## Supplied passage
╔══
The Boogeyman
When his wife dies unexpectedly, therapist Will Harper (Chris Messina, “Air”) ironically finds himself unable to connect emotionally with his own daughters. After meeting with new patient Lester Billings (David Dastmalchian, Hulu’s “Boston Strangler”) in his home office, a man distraught over the deaths of his children, Will fails to believe his youngest, 10-year-old Sawyer (Vivien Lyra Blair, “Bird Box”), when she begins to see the supernatural evil Lester left behind, “The Boogeyman.”
Laura's Review: C+
Stephen King’s original short story, published in his first collection ‘Night Shift’ in 1978, was the creepy confession of a cowardly, alcoholic misogynist in a therapist’s office. His story was ambiguous, leaving it to the reader to decide if his boogeyman was a manifestation of Billings’ dark soul. In adapting King’s tale, screenwriters Scott Beck & Bryan Woods (“A Quiet Place”) and Mark Heyman (“Black Swan”) have turned it into a literal monster movie and it’s all the lesser for it, the type of ‘fear of the dark’ movie whose characters nonetheless seem averse to turning a light on.
The monster in the closet Billings claimed killed his three children has been turned into something that supposedly feasts on grief, one of the world building rules the filmmakers establish and then fail to follow (for example, just why, then, was Billings’ first child targeted, Lester’s character here exhibiting none of the odious character traits he did in King’s story?). The story has been ‘opened up’ by having Lester followed into the Harper home, leaving his boogeyman behind, and yet when Sawyer’s 16 year-old sister Sadie (Sophie Thatcher, Showtime's 'Yellowjackets') goes to the notorious Billings house to investigate, she’ll find it there as well?
╚══
## List of tasks
a – According to the review of The Boogeyman, in what year was Stephen King's original short story published?
b – Reproduce word for word the part of the review of The Boogeyman starting at "The monster in" and ending at "there as well?".
c – Extend the review of The Boogeyman film beyond its last sentence.

## Given entries
╔══
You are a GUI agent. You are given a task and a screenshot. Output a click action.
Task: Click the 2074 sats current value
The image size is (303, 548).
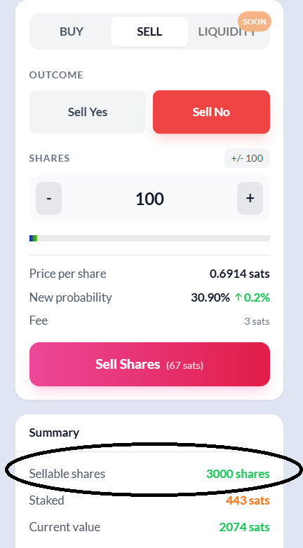pos(245,527)
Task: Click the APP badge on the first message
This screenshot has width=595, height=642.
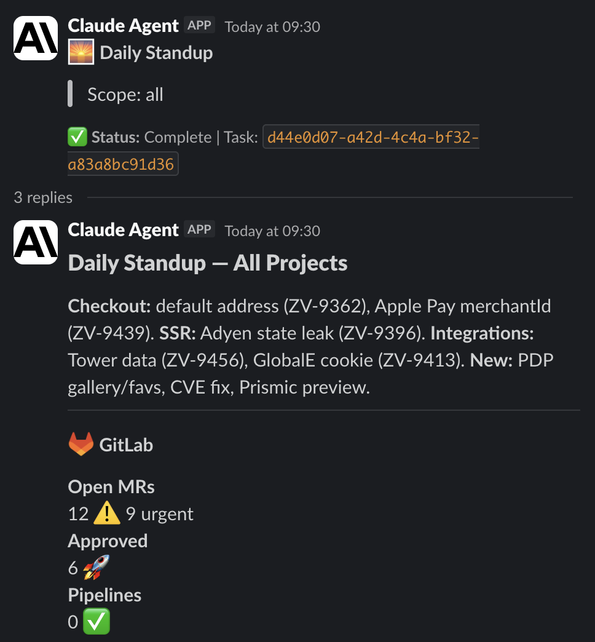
╚══
## Responses by item number
a – 1978

b –
The monster in the closet Billings claimed killed his three children has been turned into something that supposedly feasts on grief, one of the world building rules the filmmakers establish and then fail to follow (for example, just why, then, was Billings’ first child targeted, Lester’s character here exhibiting none of the odious character traits he did in King’s story?). The story has been ‘opened up’ by having Lester followed into the Harper home, leaving his boogeyman behind, and yet when Sawyer’s 16 year-old sister Sadie (Sophie Thatcher, Showtime's 'Yellowjackets') goes to the notorious Billings house to investigate, she’ll find it there as well?

c –
If the filmmakers can’t get their ground rules straight, they do offer a sincere portrait of grief in Sadie’s reaction to the loss of her mother. She tries to get through to dad unsuccessfully, coming into conflict with him by wearing her mother’s dress, then challenging his decision to close up mom’s art studio, the room where the boogeyman first appears (director Rob Savage’s (“Host”) most terrifyingly staged sequence). Sadie’s consumption of a YouTube video on connecting with spirits via a candle flame brings mom into the picture at just the right climactic moment.
The rest of the film, though, is essentially a series of jump scares, the boogeyman itself more of an alien monster than the sinister specter fashioned out of a hanging coat by the imagination. It doesn’t like the light, which explains why Sawyer sleeps with a glowing orb the size of a beach ball but not why Sadie washes dishes without an overhead kitchen light on. A ‘face your fears’ exercise conducted by Harper family therapist Dr. Weller (a welcome LisaGay Hamilton) is eerie, but nothing is said regarding its obvious failure. And while dad might be depressed, the Harper household isolates its two girls for extended periods that make no sense, Sawyer beset by the creature in her living room (with only the light of the television, naturally) in what appears to be an empty house until all hell has broken loose.
The story also seems unnecessarily padded, Sadie experiencing mean girl behavior from Natalie (Maddie Nichols), an awful person we’re supposed to believe is a mutual friend of Sadie’s and her otherwise normal seeming best friend Bethany (Madison Hu). Lester’s widow Rita (Marin Ireland, "Hell or High Water") is also featured in a sequence the movie would have been better off without.
Savage has taken care with his production, the Harper home redolent of its missing matriarch, director of photography Eli Born (“Hellraiser”) somehow allowing us to see what’s going on in all this darkness. Sound design does the job, although less may have been more here. Thatcher, who plays the teenaged version of Juliette Lewis’s Natalie in ‘Yellowjackets,’ anchors the film, growing up before our eyes protecting her sister and carrying the emotional weight her dad shrinks from. Messina, so good recently in “Air,” suffers from an underwritten character here, Will’s grief relayed as mere numbness.
“The Boogeyman” has its moments and is certainly far from the worst Stephen King adaptation, but the filmmakers have relied on too many tricks when they could have been offering unnerving treats.
Disney opens "The Boogeyman" in theaters on 6/2/2023.